Christmas in a strange country can be tough. That’s why last Christmas nine of us left our Melbourne base to celebrate together in the Yarra Valley.

The 90 minute journey on winding roads through the bush took us to Marysville, a pretty little village beloved of honeymooning couples. After our slap up northern hemisphere version of Christmas dinner and a few drinks, we went to explore.

You could pretty much see the town in 20 minutes – there was a park, a few cafes, a police station and a weather board church next to a babbling brook. Then darkness intervened and we returned to our cabin, vowing to come back sometime to explore the place properly.

Unfortunately, if I returned to Marysville today, I probably wouldn’t recognise the place. Ten days ago, the Victorian bushfires hit the town and wiped out all but a handful of its buildings. The confirmed death toll is 39 at the time of writing. Before coming to Melbourne, I knew that bushfires were a regular occurrence here.

In fact a Melburnian was telling me today that he can tell if there are fires blazing near the city because the light changes. But the severity of these fires seem to have taken everyone by surprise – probably largely due to the high death rate (200 and counting). Yesterday, I read a paper on preventing bushfires, which was printed before the latest ones.

It noted that very few able bodied people under the age of 50 have died in the past as a result of bushfires when they have stayed in their homes and implemented their fire plan. However, it’s pretty clear that many of those who died in the latest round of fires were defending their homes in this way. So what can be done to prevent this happening again?

In Marysville the town’s bakery still remains standing, despite the fact that most of the buildings were destroyed. That may be the result of pure luck (a last minute change of wind direction) rather than fire resistant building materials, but it’s still worth looking at these buildings to see whether we can learn anything.
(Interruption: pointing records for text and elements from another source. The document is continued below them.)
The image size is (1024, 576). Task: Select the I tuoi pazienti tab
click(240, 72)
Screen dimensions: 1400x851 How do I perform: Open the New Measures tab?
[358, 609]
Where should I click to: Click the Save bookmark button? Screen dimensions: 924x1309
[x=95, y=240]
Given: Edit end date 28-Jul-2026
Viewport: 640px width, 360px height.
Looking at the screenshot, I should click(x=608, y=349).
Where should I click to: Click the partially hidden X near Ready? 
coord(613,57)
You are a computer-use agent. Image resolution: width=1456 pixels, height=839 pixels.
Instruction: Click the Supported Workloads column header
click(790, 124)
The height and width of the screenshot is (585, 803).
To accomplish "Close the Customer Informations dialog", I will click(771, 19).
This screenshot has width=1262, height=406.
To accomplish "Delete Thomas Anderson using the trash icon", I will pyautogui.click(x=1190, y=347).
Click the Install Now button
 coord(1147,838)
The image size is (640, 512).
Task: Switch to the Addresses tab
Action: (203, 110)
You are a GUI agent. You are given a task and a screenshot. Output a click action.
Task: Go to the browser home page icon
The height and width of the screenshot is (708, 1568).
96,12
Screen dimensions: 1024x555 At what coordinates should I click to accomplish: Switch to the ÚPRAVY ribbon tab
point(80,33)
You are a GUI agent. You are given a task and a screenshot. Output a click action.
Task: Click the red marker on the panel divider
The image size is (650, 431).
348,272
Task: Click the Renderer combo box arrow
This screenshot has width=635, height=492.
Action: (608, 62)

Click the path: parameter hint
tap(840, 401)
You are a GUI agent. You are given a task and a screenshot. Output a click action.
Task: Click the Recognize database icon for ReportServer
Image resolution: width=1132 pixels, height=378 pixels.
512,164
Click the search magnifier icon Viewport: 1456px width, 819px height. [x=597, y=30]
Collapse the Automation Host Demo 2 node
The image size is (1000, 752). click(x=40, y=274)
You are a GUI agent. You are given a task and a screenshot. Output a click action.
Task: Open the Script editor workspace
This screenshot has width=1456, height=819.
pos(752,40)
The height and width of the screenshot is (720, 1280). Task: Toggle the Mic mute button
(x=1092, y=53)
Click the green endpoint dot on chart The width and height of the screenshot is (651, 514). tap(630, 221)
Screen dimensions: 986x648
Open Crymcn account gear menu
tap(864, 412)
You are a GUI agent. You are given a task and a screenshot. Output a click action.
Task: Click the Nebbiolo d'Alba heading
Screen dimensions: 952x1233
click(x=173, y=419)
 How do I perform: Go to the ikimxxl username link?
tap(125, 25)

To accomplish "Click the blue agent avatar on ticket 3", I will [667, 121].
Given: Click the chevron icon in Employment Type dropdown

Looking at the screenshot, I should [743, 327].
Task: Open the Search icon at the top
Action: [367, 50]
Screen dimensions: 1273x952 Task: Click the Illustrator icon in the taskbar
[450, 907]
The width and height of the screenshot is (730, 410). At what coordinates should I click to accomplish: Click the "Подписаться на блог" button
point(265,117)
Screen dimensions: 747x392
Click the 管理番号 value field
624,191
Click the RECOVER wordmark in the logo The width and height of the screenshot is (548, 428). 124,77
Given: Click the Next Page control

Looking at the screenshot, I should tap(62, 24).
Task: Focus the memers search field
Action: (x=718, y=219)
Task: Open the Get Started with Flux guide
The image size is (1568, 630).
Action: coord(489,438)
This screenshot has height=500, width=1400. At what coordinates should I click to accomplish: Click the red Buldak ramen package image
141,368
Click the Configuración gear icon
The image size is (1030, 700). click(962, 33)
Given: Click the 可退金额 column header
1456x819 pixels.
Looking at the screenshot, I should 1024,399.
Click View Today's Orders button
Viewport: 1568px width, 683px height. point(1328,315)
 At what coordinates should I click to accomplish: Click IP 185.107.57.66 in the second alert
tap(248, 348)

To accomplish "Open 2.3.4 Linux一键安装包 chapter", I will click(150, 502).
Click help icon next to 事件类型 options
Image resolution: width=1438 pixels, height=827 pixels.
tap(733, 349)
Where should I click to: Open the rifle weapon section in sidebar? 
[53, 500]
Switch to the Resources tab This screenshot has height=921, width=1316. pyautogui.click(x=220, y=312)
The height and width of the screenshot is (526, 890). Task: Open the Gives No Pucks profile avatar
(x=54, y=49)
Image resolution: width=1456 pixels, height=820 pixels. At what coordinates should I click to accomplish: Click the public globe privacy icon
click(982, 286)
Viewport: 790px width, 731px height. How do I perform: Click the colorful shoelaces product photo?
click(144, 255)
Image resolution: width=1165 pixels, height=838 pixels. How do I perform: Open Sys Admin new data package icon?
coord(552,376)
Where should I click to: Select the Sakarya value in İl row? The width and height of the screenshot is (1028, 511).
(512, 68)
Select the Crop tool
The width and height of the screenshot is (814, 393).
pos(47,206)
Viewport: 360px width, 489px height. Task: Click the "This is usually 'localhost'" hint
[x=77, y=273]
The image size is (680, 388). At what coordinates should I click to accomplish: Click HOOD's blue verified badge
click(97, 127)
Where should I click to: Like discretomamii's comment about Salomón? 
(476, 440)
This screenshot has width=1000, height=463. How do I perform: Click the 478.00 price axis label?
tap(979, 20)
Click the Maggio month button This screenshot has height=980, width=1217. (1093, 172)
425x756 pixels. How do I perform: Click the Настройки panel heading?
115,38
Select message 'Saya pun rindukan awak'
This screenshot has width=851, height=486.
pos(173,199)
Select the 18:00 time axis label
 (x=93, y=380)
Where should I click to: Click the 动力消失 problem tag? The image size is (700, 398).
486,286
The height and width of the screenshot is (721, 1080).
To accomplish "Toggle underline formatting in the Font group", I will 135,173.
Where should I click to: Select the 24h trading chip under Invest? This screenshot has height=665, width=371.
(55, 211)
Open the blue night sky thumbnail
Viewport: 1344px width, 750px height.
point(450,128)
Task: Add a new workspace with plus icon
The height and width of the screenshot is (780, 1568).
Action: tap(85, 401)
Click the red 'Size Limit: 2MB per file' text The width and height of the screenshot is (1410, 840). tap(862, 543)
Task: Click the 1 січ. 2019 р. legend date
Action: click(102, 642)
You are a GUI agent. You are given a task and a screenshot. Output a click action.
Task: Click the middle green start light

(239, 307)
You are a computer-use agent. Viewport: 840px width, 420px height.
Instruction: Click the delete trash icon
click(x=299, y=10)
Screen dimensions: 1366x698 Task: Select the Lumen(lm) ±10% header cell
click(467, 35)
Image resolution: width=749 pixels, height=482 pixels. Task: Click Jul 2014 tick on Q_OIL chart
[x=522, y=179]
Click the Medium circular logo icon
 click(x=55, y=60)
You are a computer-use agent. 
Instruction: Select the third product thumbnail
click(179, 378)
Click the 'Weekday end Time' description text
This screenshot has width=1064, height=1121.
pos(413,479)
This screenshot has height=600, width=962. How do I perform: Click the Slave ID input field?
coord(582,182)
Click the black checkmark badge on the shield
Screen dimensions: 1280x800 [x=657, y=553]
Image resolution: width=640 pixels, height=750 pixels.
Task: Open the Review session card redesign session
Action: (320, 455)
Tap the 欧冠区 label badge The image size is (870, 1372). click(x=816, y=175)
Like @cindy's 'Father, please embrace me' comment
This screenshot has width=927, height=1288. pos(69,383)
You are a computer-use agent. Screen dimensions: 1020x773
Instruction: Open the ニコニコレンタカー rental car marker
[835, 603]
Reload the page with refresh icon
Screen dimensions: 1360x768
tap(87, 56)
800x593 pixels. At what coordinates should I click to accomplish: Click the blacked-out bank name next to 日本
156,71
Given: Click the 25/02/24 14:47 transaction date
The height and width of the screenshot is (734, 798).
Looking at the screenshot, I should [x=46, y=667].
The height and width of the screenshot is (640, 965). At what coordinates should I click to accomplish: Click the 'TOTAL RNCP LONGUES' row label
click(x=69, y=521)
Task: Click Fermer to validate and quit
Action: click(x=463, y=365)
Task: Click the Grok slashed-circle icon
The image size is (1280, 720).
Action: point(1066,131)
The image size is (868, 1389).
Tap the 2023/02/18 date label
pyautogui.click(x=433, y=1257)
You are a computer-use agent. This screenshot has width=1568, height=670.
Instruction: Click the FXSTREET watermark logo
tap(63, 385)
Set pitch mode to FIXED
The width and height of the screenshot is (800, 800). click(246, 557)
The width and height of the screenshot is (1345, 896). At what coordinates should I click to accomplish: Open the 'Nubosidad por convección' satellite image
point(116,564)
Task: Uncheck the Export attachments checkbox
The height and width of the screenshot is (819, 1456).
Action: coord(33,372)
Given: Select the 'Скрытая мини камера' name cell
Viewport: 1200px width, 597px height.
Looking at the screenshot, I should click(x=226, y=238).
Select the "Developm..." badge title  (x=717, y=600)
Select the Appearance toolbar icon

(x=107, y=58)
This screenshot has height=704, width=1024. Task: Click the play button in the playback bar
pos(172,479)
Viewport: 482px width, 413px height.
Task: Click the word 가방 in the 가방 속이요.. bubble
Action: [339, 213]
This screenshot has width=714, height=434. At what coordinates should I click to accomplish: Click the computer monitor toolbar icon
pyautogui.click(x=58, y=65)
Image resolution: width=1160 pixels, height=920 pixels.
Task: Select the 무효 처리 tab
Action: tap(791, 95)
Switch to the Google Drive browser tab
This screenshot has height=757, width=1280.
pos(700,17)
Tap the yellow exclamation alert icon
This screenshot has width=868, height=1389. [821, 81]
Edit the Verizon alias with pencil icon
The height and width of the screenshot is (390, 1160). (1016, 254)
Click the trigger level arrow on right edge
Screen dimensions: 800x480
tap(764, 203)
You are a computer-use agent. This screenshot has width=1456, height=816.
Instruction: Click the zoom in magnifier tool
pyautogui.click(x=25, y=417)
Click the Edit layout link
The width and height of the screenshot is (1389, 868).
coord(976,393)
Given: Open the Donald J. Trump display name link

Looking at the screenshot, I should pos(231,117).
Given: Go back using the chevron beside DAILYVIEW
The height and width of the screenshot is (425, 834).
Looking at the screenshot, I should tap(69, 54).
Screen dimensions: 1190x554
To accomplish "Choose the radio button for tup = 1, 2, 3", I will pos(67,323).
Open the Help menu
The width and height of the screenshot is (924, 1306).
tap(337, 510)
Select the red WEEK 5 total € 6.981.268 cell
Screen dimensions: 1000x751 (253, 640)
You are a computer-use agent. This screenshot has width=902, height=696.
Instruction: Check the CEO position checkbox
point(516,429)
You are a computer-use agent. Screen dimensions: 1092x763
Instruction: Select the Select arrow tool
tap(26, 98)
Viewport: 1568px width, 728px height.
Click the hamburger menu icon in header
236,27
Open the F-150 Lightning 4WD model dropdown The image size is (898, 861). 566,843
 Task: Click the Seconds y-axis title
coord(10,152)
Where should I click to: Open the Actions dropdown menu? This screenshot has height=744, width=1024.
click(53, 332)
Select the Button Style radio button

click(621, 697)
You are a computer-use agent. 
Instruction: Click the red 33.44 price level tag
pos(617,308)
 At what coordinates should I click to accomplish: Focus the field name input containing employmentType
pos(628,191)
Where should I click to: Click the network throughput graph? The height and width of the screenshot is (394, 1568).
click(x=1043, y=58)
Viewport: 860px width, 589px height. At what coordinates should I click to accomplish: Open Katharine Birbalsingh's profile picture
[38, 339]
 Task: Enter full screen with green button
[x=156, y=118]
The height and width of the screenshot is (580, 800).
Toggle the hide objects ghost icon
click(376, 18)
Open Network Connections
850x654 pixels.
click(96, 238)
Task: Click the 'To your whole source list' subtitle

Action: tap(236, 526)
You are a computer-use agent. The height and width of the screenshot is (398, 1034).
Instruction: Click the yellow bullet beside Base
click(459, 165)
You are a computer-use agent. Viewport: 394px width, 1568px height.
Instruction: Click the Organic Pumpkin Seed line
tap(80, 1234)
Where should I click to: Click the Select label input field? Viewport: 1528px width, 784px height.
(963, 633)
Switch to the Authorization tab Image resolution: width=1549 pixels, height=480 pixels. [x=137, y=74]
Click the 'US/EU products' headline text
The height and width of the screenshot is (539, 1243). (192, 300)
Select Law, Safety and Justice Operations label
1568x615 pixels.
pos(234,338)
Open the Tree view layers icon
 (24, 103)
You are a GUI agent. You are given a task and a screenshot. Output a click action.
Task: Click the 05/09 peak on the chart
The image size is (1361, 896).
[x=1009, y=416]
Experts have warned that we need to rethink where we build things and what form these buildings should take. They say should avoid building dispersed housing outside of communities, which makes it difficult for fire crews to protect homes. And dead end streets with only one escape route should be avoided at all costs. So perhaps Ramsay Street style cul-de-sacs like the one I currently live in may become a thing of the past.